The new Republican-leaning analytics firm 0ptimus is out with a new Florida governor's race poll and it's probably great news for the least-known candidate: Adrian Wyllie.
The Libertarian is pulling in 13 percent support from likely voters, an improvement of 2 percentage points since 0ptimus' last poll. It's an even bigger pickup compared to Wyllie's standing when 0ptimus first surveyed his name from Aug. 18-Aug. 24, when he registered 9 support.
If Wyllie hits 15 percent support and the Florida Press Association deems 0ptimus a "credible" poll, then Wyllie will likely participate in its Oct. 15 debate featuring Gov. Rick Scott and Democrat Charlie Crist. Wyllie has been shut out of Friday's Telemundo debate.
Update: The Florida Press Association says Wyllie can't participate in its Oct. 15 debate between Gov. Rick Scott and Charlie Crist because, to qualify, Wyllie had to register 15 percent in a poll that had to be taken before Sept. 30 by an independent pollster, which the association defines as one not affiliated with a political party or group. Wyllie also won't be in Friday's Telemundo face-off between Scott and Crist.
Crist and Scott, meanwhile, are essentially deadlocked at 40-39 percent.
"This week, the two candidates stayed neck and neck, and the only 'mover' in the race was Wyllie, who showed gains just outside the margin of error," said 0ptimus' founder and analyst Brian Stobie. "We view this is a backlash to the two highly negative campaigns saturating Florida airwaves, particularly from those in our modeled undecided voter universes, who seem to be leading this trend toward Wyllie."
If that's the case, Scott's people might have figured it out first. They've gone up with two strong positive spots (if you include Lt. Gov. Carlos Lopez-Cantera's direct-to-camera commercial, it's three). Crist, who has trailed in fundraising and therefore ad-running, is slightly behind but he's also adding more positive spots as well.
Then there's YouGov, which CBS and the New York Times are using. It's using an online-only format where it largely resurveys the same "panel" of likely voters over and over. So its new polls are essentially like its old polls of likely voters. The polling technique is experimental, developing and somewhat controversial in the world of public-opinion research. There's a good chance that its panel of respondents, who are more self-selecting than those surveyed randomly by phone, are more likely to be whiter and wealthier than many Florida voters (minorities tend to vote Democrat). To compensate for that, YouGov models and weights its respondents, but the results of the survey's past three releases all show Scott doing consistently better against Crist than in many other polls. Except for Quinnipiac's last survey, YouGov was the only poll reporting Scott at 46 percent or higher. Its last poll shows Scott leads Crist 47-44 percent (note: I can't find the survey at YouGov but the Fort Myers News-Press reported it). All that said, its worth watching YouGov just like watching other polls.

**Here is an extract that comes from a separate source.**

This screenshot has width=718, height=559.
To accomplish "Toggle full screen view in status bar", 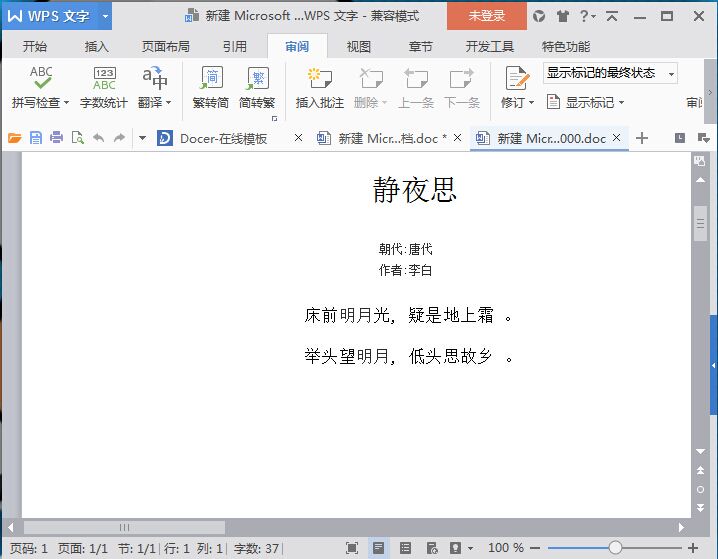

0ptimus also weights its polls by using a model that blends the 2010 and 2006 voter performances by party (which gives Republican voters a 3.2 percentage point advantage). If you're going to model polls in Florida, this is probably the best way to do it for this election because it averages the turnout rates by party of the prior midterms that were, respectively, high watermarks for Democrats and for Republicans.